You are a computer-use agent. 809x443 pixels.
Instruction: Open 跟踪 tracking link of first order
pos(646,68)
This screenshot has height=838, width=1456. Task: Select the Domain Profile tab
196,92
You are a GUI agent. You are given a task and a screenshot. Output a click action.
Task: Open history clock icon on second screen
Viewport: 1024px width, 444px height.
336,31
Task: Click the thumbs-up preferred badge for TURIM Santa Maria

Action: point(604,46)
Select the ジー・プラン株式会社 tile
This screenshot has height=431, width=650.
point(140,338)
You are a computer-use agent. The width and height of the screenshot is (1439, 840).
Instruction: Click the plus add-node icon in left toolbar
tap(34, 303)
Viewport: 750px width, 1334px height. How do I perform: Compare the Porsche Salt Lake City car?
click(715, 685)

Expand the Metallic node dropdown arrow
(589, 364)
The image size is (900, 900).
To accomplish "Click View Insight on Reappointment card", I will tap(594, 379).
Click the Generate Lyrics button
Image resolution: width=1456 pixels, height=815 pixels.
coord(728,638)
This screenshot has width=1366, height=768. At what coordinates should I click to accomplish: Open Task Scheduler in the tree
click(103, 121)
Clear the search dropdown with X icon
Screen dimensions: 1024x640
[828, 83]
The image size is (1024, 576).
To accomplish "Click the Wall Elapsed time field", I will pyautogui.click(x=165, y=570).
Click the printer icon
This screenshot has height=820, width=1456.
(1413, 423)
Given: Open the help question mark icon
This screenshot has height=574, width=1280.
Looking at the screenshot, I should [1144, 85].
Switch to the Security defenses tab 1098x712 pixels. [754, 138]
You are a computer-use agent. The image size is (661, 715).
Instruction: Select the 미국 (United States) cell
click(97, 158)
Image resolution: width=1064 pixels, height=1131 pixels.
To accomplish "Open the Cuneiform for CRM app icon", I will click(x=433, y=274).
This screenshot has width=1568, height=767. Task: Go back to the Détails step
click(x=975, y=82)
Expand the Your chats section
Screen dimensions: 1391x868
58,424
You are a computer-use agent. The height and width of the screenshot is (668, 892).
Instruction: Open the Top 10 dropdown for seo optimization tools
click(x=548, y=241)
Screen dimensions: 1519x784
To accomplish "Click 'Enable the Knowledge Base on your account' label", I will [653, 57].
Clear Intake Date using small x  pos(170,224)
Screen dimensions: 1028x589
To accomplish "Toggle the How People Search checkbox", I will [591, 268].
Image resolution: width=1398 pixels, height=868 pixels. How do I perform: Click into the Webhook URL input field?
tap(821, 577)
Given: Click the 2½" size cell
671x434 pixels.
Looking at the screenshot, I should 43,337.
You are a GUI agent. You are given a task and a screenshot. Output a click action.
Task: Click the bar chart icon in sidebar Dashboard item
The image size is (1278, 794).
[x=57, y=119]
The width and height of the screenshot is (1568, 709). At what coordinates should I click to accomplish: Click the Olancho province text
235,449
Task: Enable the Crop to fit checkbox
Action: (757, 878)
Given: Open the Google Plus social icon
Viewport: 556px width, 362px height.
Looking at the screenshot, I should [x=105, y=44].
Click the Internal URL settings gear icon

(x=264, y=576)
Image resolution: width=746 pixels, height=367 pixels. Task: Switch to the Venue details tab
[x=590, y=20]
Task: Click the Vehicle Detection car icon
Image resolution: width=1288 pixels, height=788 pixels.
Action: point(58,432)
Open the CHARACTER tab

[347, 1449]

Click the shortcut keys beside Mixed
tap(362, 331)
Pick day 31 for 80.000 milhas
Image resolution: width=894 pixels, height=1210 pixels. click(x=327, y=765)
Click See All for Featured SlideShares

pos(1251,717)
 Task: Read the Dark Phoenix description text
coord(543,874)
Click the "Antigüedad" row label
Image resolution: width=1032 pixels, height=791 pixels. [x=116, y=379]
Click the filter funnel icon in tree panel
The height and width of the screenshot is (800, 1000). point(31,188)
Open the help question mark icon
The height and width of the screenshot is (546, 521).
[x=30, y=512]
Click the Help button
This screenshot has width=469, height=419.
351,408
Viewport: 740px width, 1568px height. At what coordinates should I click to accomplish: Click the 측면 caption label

════════════════

How to complete this task:
After reading the records above, work out how many lines contain "will" and give that number only.

Answer area:
5